In the result tables, the measured values, in brackets, are listed next to the converted values. Test 2.3: Determination of the adhesive force between the polyethylene coating layer and the impregnated paper core

The test is carried out with a tensile strength measuring device from AB Lorentzen & Wettre on 15 mm wide and 18 cm long test strips. The pull-off angle is 180 °, the pull-off speed is 70 mm / min. The measured values are given in mN / 15 mm.

Evaluation of the results

Examples 1 to 6 illustrate the effect according to the invention.

The above test values show that the optimum in terms of edge penetration, gap strength and adhesion to the polyethylene coating layer is between 2.5 and 3.5 mol% with a carboxyl group fraction.

The comparison with the coating mixtures described in the prior art (Ver same examples V1 and V4), especially for the mixture used in DOS 32 41 599 (comparative example V2), clearly documents the improvement in the values through the use of the coating solutions described according to the invention. Comparative example V5 demonstrates that a degree of saponification of 88% for the polyvinyl alcohol used is not sufficient to achieve the desired effect.

Claims (15)

1. Waterproof photographic paper carrier comprising a base paper, which is sized using a water- repellent size and treated with a carboxyl-modified polyvinyl alcohol-containing aqueous coating mixture, and a polyolefin covering on both sides, characterized in that the carboxyl-modified polyvinyl alcohol is a copolymer of an unsaturated monocarboxylic acid with a carboxyl group fraction of 1.5 to 7 and preferably 2.5 to 3.5 mole % and the vinyl alcohol fraction has a saponification factor equal to or greater than 96%.

2. Waterproof photographic paper carrier according to claim 1, characterized in that the carboxyl- modified polyvinyl alcohol has an average molecular weight of 5,000 to 20,000.

3. Waterproof photographic paper carrier according to claims 1 and 2, characterized in that the carboxyl-modified polyvinyl alcohol is a crotonic or isocrotonic-vinyl alcohol copolymer.

4. Waterproof photographic paper carrier according to claim 1 and 2, characterized in that the carboxyl-modified polyvinyl alcohol is an acrylic or methacrylic acid-vinyl alcohol copolymer.

5. Waterproof photographic paper carrier according to claims 1 and 2, characterized in that the aqueous solutions of the carboxyl-modified polyvinyl alcohols have a viscosity of 20to 50 mPa.s at 20°C in a 4% aqueous solution.

6. Waterproof photographic paper carrier according to claims 1 to 5, characterized in that the carboxyl-modified polyvinyl alcohols are applied to the paper core in a quantity of 0.5 to 10 and preferably 1 to 4.5 g/_m ².

7. Waterproof photographic paper carrier according to claim 1 to 6, characterized in that, apart from the carboxyl-modified polyvinyl alcohol, the aqueous coating mixture contains compounds with polyvalent cations.

8. Waterproof photographic paper carrier according to claim 7, characterized in that the compound with polyvalent cations is a salt of alkaline earth metals, preferably calcium chloride or magnesium chloride.
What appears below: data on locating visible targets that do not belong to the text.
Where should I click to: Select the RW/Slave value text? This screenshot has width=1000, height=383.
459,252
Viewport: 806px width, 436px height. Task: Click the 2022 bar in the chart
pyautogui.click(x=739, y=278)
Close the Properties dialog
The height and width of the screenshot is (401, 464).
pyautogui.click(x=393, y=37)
9. Waterproof photographic paper carrier according to claim 7, characterized in that the compound with polyvalent cations is an aluminium salt, preferably aluminium sulphate or aluminium chloride.

10. Waterproof photographic paper carrier according to claim 7, characterized in that the compound with polyvalent cations is a transition metal compound.
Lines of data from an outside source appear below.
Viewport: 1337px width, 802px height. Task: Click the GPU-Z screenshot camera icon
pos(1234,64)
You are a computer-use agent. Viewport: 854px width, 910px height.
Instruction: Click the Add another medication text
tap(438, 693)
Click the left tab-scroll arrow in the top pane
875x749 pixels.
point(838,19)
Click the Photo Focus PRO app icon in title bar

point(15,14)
11. Waterproof photographic paper carrier according to claim 10, characterized in that the transition metal compound is a zirconium compound, preferably zirconium ammonium carbonate or zirconium orthosulphate.

12. Waterproof photographic paper carrier according to claim 10, characterized in that the transition metal compound is a chromium compound, preferably a Werner-type chromium complex.

13. Waterproof photographic paper carrier according to claim 7, characterized in that the compound with polyvalent cations is in a weight ratio of 1:10to 5:1 to the carboxyl-modified polyvinyl alcohol.

14. Waterproof photographic paper carrier according to claims 1 to 6, characterized in that the base paper contains compounds with polyvalent cations.

15. Waterproof photographic paper carrier according to claim 1 to 6, characterized in that, following application to the paper, the carboxylmodified polyvinyl alcohol undergoes treatment with polyvalent cations.